I really like our hand. I do. But this guy took some smoke filled actions that should slow us down. If he were to have played his hand straight forward against us, we may have folded on the flop, and that isn’t good. Ask yourself this: if you have the initiative preflop, and you get heads up against an agg, is there any single other scenario you you can conceive of where you would instantly hand the keys over to him, OTHER THAN wanting him to dig his own hole? If the turn would have been a 2, I have a feeling he’d bet here. But against an agg opponent that bet huge on flop most likely with just 2 high cards, and now a Q pops out, he knows that an agg with top pair is going to be putting more money in, so let him go ahead.
Call me nitty and flame on, but there is too much smoke here for me, and my spider sense is telling me to see through it. The story isn’t making sense, but with the reasons I said, it begins to. I don’t feel like losing half of my stack in 1 hand with KQ, against an opponent who is pulling this kind of move.
Check here. Call his 1/2 pot river bet, getting to see what he had and saving roughly ~2k in the process. His actions imply we don’t have the best hand here, in addition to our own actions, which suggest if we had any goods at all, we wouldn’t have played this way so far. He is playing this very well, but we see through it. I’ve been through this scenario a thousand times, and at the end you’re going to find he has top set or AA/KK here. People don’t call pot sized bets on the flop when the pot becomes larger than their own stack chasing a draw. Come on guys.
[Reply]
samo Reply:
October 10th, 2010 at 5:06 am
“The only problem is that check/calling a pot sized bet with a very short stack is resistant to me.”
The V should recognize that Hero realizes this fact as well, so why risk another check on the turn.
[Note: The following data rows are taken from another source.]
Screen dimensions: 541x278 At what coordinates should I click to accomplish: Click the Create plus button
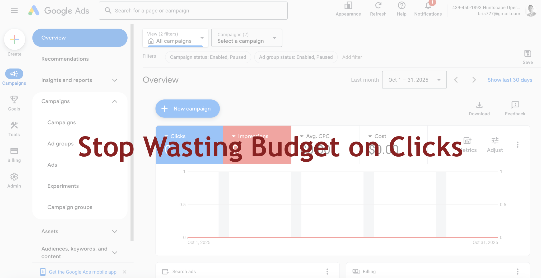click(x=15, y=39)
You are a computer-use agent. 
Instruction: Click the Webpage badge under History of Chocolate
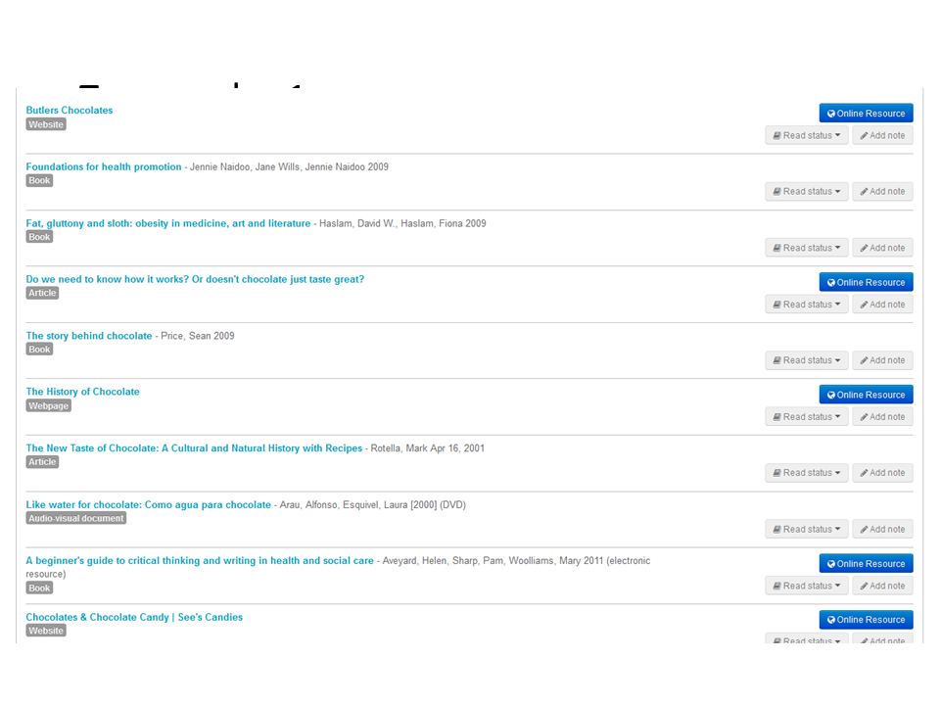pyautogui.click(x=48, y=405)
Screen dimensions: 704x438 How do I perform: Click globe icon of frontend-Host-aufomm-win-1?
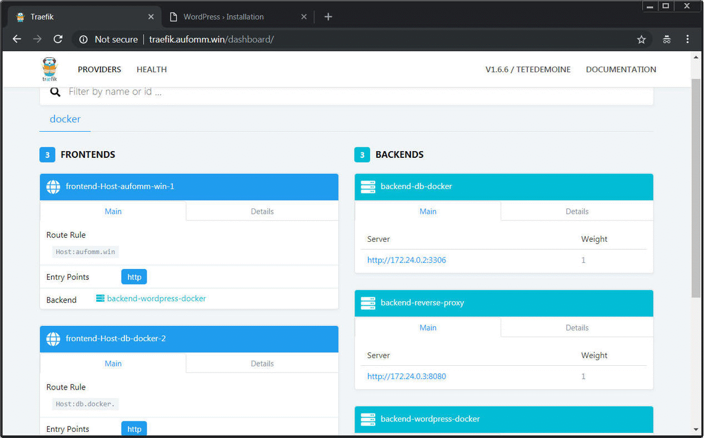[53, 187]
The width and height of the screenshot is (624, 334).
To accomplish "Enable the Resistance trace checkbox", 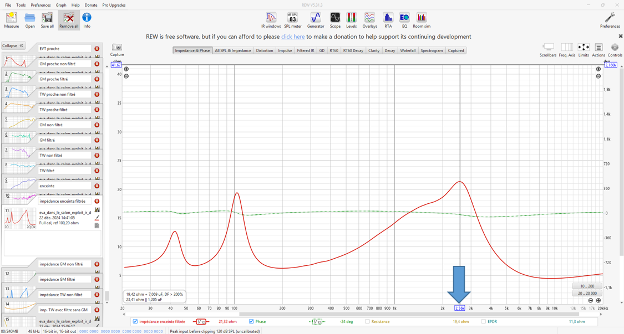I will point(367,322).
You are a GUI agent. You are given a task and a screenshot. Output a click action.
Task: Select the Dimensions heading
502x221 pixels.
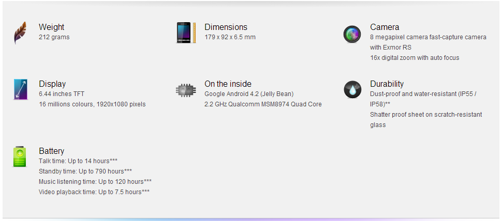pyautogui.click(x=226, y=27)
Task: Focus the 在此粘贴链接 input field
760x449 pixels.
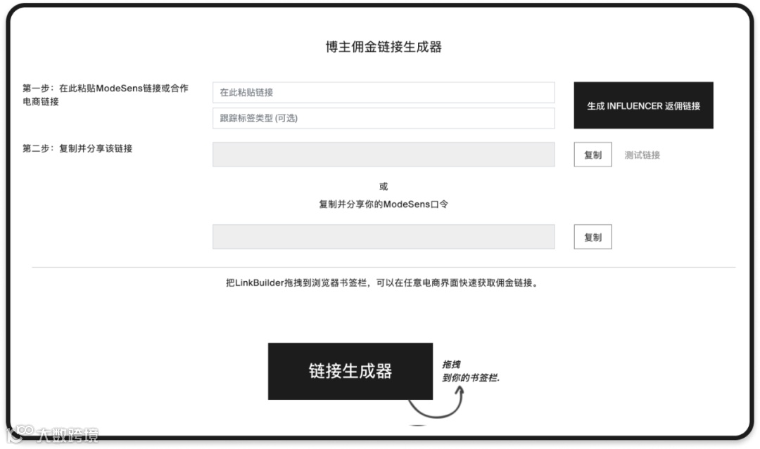Action: coord(384,93)
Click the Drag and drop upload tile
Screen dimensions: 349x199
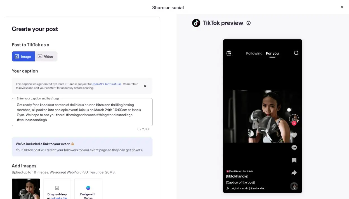tap(57, 189)
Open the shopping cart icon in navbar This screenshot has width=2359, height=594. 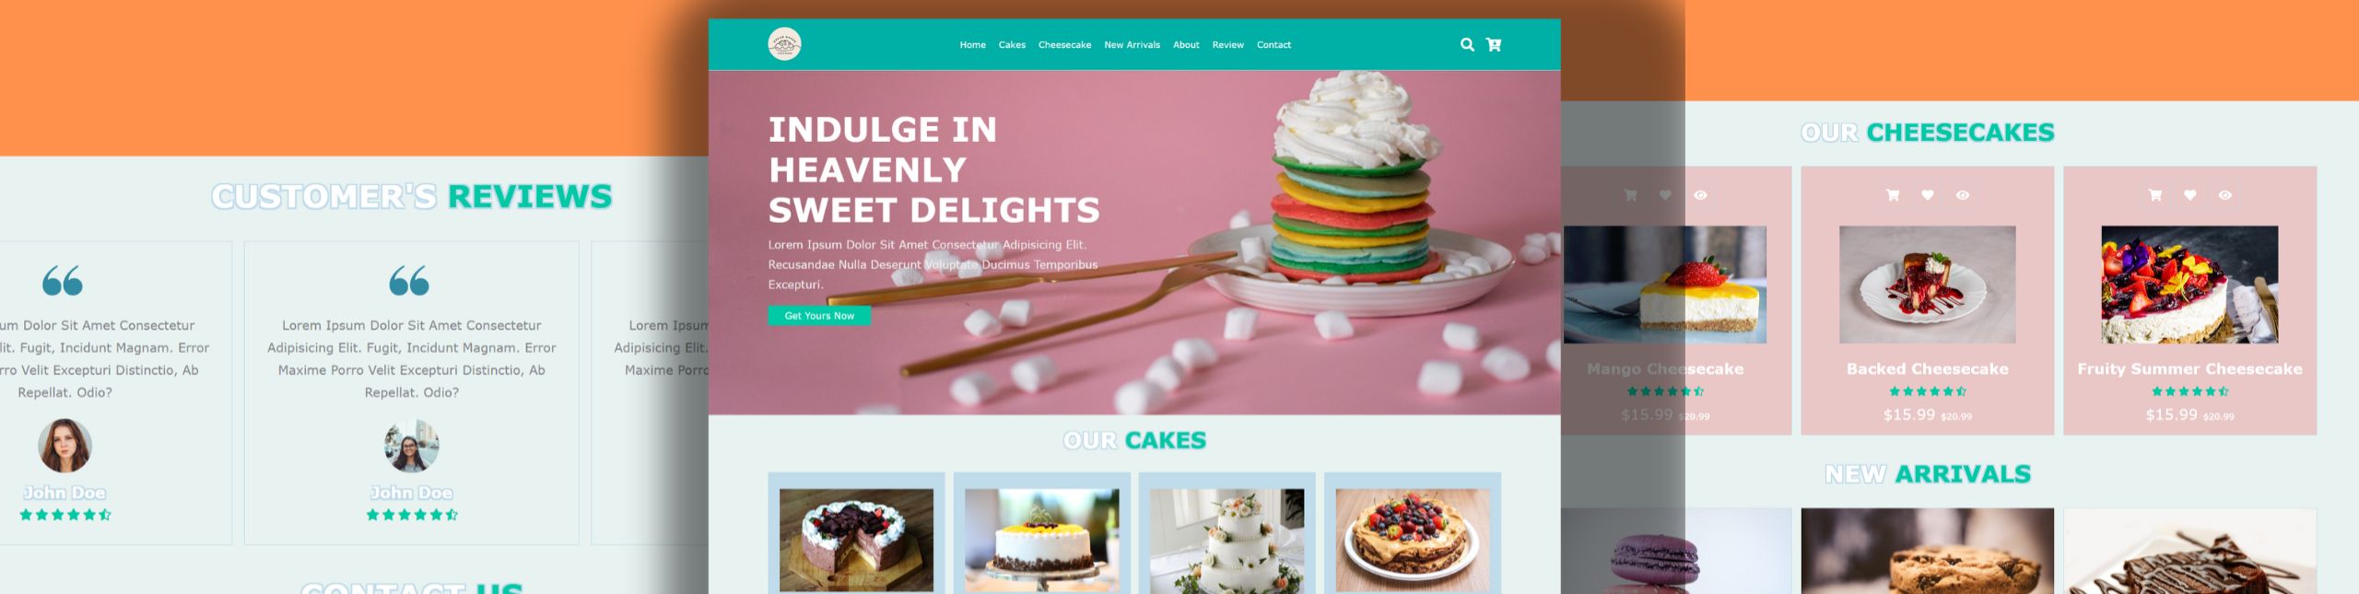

I agree that the Q could have hit the Hero range, but so could any other broadway card.
If the V has a monster, I think most of the time a weak c-bet is the best way to provoke action from an agg Hero, especially on a low flop.
[Reply]
catcher Reply:
October 10th, 2010 at 8:28 am
People tend to remember the situations when they were shown monsters rather than when their bet got called and opponent mucked their hand
.
I absolutely agree that AA/KK or top set are both in V’s range and consistent with his actions, but this doesn’t exhaust his range. As a loose player in MP with M=20, his opening range is wide open – all pairs, suited aces down to AT or A9, broadway cards and connectors down to 87.
This means that we are inclined to flat their PF raise with a wide range of our own, and he knows it too. Now, the flop comes dry, they check and we fire a pot-sized bet (which I dislike) that basically screams “go away”. There are number of hands that could quite conceivably call this bet. Aces or kings could certainly do it, as well as any flopped set. But what about JJ, TT, 99 or 77? Would those fold? I think not. Would they lead out or reraise? Perhaps, but not necessarily. What about two heart face cards?
[Reply]
it was easy for him to call that much on the flop. he’s loose. he’s got something to beat your queen more often than you think. alarms should go off when he calls the big flop bet. could be slow playing.